▶ _Objective_: Reproduce the lines of every entry below with no changes at all.

━━━ Entries shown

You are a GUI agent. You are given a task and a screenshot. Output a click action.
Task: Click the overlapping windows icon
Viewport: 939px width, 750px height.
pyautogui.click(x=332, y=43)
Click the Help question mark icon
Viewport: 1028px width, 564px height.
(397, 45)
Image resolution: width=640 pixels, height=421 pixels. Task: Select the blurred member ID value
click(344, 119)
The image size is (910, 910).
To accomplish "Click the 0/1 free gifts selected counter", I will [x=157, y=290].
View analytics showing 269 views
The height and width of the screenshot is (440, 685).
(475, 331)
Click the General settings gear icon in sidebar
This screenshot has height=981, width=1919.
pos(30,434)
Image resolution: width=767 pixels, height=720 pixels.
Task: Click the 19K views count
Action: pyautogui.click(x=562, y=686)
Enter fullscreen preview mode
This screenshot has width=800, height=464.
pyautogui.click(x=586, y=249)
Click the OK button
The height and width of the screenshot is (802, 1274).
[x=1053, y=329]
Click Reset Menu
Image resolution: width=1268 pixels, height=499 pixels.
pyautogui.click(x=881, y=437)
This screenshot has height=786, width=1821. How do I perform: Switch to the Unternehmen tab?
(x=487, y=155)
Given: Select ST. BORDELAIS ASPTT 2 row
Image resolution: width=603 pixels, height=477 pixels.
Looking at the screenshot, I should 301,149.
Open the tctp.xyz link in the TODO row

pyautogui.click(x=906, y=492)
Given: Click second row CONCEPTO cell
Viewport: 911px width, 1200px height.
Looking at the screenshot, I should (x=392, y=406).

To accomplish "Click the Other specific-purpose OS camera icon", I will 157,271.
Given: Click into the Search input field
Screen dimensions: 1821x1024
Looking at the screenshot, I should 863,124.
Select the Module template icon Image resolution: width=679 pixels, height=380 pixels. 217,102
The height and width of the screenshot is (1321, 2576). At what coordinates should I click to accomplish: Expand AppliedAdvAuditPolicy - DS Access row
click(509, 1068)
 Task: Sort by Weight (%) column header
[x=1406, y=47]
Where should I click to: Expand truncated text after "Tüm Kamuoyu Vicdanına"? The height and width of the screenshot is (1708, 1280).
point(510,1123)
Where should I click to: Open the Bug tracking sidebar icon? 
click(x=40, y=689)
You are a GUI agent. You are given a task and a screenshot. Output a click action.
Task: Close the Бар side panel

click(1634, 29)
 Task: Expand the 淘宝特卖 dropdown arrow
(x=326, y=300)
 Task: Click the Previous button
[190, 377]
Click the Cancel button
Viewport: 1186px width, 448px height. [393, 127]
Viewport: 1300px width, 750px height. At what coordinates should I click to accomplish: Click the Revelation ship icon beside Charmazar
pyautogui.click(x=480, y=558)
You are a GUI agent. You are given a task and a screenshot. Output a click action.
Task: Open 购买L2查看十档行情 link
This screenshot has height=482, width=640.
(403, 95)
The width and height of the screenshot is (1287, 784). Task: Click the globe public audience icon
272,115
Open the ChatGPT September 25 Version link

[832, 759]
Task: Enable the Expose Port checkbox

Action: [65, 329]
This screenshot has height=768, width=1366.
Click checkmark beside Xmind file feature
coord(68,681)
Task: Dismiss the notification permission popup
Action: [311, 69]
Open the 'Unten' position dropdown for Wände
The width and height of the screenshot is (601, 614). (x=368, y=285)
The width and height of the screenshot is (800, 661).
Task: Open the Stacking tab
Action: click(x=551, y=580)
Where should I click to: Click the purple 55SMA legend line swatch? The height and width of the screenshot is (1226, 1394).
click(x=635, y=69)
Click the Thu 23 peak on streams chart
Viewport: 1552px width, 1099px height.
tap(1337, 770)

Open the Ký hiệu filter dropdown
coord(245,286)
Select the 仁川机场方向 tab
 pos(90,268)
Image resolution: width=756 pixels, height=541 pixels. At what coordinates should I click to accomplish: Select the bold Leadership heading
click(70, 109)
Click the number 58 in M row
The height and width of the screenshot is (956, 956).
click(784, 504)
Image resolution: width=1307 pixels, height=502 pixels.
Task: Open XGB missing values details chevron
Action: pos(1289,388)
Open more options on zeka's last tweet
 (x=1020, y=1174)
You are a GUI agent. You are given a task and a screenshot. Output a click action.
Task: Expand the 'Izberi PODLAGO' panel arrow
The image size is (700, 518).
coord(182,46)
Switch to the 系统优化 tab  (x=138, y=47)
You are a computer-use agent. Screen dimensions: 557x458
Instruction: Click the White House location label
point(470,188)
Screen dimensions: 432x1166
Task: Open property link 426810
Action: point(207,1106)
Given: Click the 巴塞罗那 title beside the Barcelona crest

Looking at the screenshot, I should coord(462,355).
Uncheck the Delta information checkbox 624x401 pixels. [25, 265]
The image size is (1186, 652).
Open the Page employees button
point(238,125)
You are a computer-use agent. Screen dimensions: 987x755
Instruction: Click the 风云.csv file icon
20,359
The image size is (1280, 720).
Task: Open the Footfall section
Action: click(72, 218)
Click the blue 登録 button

━━━━━━

▶ _Task solution_:
You are a GUI agent. You are given a task and a screenshot. Output a click action.
Task: Click the overlapping windows icon
Viewport: 939px width, 750px height.
pyautogui.click(x=332, y=43)
Click the Help question mark icon
Viewport: 1028px width, 564px height.
(397, 45)
Image resolution: width=640 pixels, height=421 pixels. Task: Select the blurred member ID value
click(344, 119)
The image size is (910, 910).
To accomplish "Click the 0/1 free gifts selected counter", I will [x=157, y=290].
View analytics showing 269 views
The height and width of the screenshot is (440, 685).
(475, 331)
Click the General settings gear icon in sidebar
This screenshot has height=981, width=1919.
pos(30,434)
Image resolution: width=767 pixels, height=720 pixels.
Task: Click the 19K views count
Action: pyautogui.click(x=562, y=686)
Enter fullscreen preview mode
This screenshot has width=800, height=464.
pyautogui.click(x=586, y=249)
Click the OK button
The height and width of the screenshot is (802, 1274).
[x=1053, y=329]
Click Reset Menu
Image resolution: width=1268 pixels, height=499 pixels.
pyautogui.click(x=881, y=437)
This screenshot has height=786, width=1821. How do I perform: Switch to the Unternehmen tab?
(x=487, y=155)
Given: Select ST. BORDELAIS ASPTT 2 row
Image resolution: width=603 pixels, height=477 pixels.
Looking at the screenshot, I should 301,149.
Open the tctp.xyz link in the TODO row

pyautogui.click(x=906, y=492)
Given: Click second row CONCEPTO cell
Viewport: 911px width, 1200px height.
Looking at the screenshot, I should (x=392, y=406).

To accomplish "Click the Other specific-purpose OS camera icon", I will 157,271.
Given: Click into the Search input field
Screen dimensions: 1821x1024
Looking at the screenshot, I should 863,124.
Select the Module template icon Image resolution: width=679 pixels, height=380 pixels. 217,102
The height and width of the screenshot is (1321, 2576). At what coordinates should I click to accomplish: Expand AppliedAdvAuditPolicy - DS Access row
click(509, 1068)
 Task: Sort by Weight (%) column header
[x=1406, y=47]
Where should I click to: Expand truncated text after "Tüm Kamuoyu Vicdanına"? The height and width of the screenshot is (1708, 1280).
point(510,1123)
Where should I click to: Open the Bug tracking sidebar icon? 
click(x=40, y=689)
You are a GUI agent. You are given a task and a screenshot. Output a click action.
Task: Close the Бар side panel

click(1634, 29)
 Task: Expand the 淘宝特卖 dropdown arrow
(x=326, y=300)
 Task: Click the Previous button
[190, 377]
Click the Cancel button
Viewport: 1186px width, 448px height. [393, 127]
Viewport: 1300px width, 750px height. At what coordinates should I click to accomplish: Click the Revelation ship icon beside Charmazar
pyautogui.click(x=480, y=558)
You are a GUI agent. You are given a task and a screenshot. Output a click action.
Task: Open 购买L2查看十档行情 link
This screenshot has height=482, width=640.
(403, 95)
The width and height of the screenshot is (1287, 784). Task: Click the globe public audience icon
272,115
Open the ChatGPT September 25 Version link

[832, 759]
Task: Enable the Expose Port checkbox

Action: [65, 329]
This screenshot has height=768, width=1366.
Click checkmark beside Xmind file feature
coord(68,681)
Task: Dismiss the notification permission popup
Action: [311, 69]
Open the 'Unten' position dropdown for Wände
The width and height of the screenshot is (601, 614). (x=368, y=285)
The width and height of the screenshot is (800, 661).
Task: Open the Stacking tab
Action: click(x=551, y=580)
Where should I click to: Click the purple 55SMA legend line swatch? The height and width of the screenshot is (1226, 1394).
click(x=635, y=69)
Click the Thu 23 peak on streams chart
Viewport: 1552px width, 1099px height.
tap(1337, 770)

Open the Ký hiệu filter dropdown
coord(245,286)
Select the 仁川机场方向 tab
 pos(90,268)
Image resolution: width=756 pixels, height=541 pixels. At what coordinates should I click to accomplish: Select the bold Leadership heading
click(70, 109)
Click the number 58 in M row
The height and width of the screenshot is (956, 956).
click(784, 504)
Image resolution: width=1307 pixels, height=502 pixels.
Task: Open XGB missing values details chevron
Action: pos(1289,388)
Open more options on zeka's last tweet
 (x=1020, y=1174)
You are a GUI agent. You are given a task and a screenshot. Output a click action.
Task: Expand the 'Izberi PODLAGO' panel arrow
The image size is (700, 518).
coord(182,46)
Switch to the 系统优化 tab  (x=138, y=47)
You are a computer-use agent. Screen dimensions: 557x458
Instruction: Click the White House location label
point(470,188)
Screen dimensions: 432x1166
Task: Open property link 426810
Action: point(207,1106)
Given: Click the 巴塞罗那 title beside the Barcelona crest

Looking at the screenshot, I should coord(462,355).
Uncheck the Delta information checkbox 624x401 pixels. [25, 265]
The image size is (1186, 652).
Open the Page employees button
point(238,125)
You are a computer-use agent. Screen dimensions: 987x755
Instruction: Click the 风云.csv file icon
20,359
The image size is (1280, 720).
Task: Open the Footfall section
Action: click(72, 218)
Click the blue 登録 button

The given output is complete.